## AIM OF THE EXERCISE
When you transcribe the entries below, keep the wording exact and omit the pictures.

MATERIAL SHOWN: Begin

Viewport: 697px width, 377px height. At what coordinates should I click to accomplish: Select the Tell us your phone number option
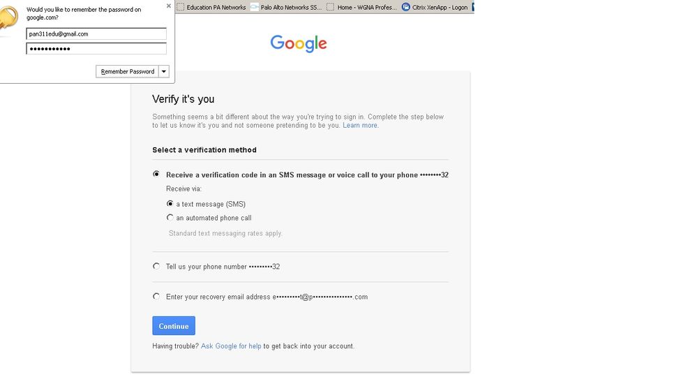(156, 266)
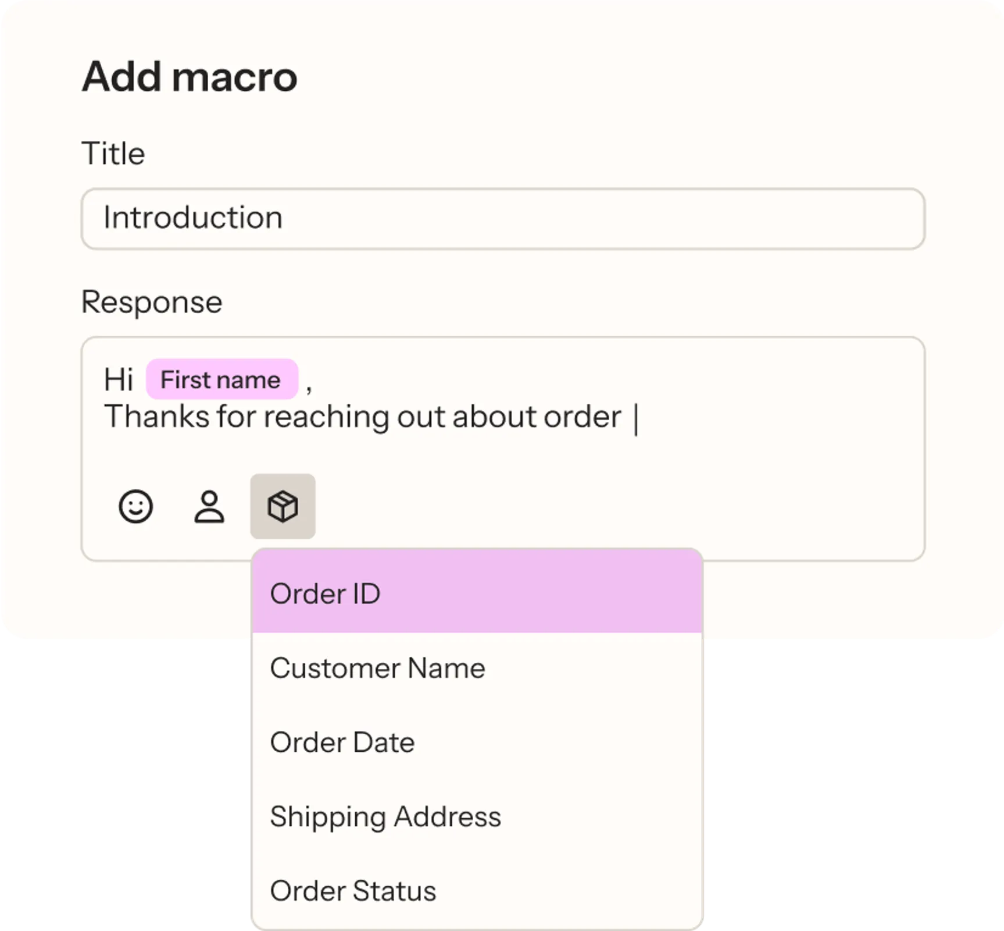Click the Add macro heading
This screenshot has height=931, width=1004.
tap(190, 76)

MATERIAL SHOWN: End

## RESULT OF THE EXERCISE
Viewport: 697px width, 377px height. At what coordinates should I click to accomplish: Select the Tell us your phone number option
(156, 266)
Click the Add macro heading
This screenshot has height=931, width=1004.
tap(190, 76)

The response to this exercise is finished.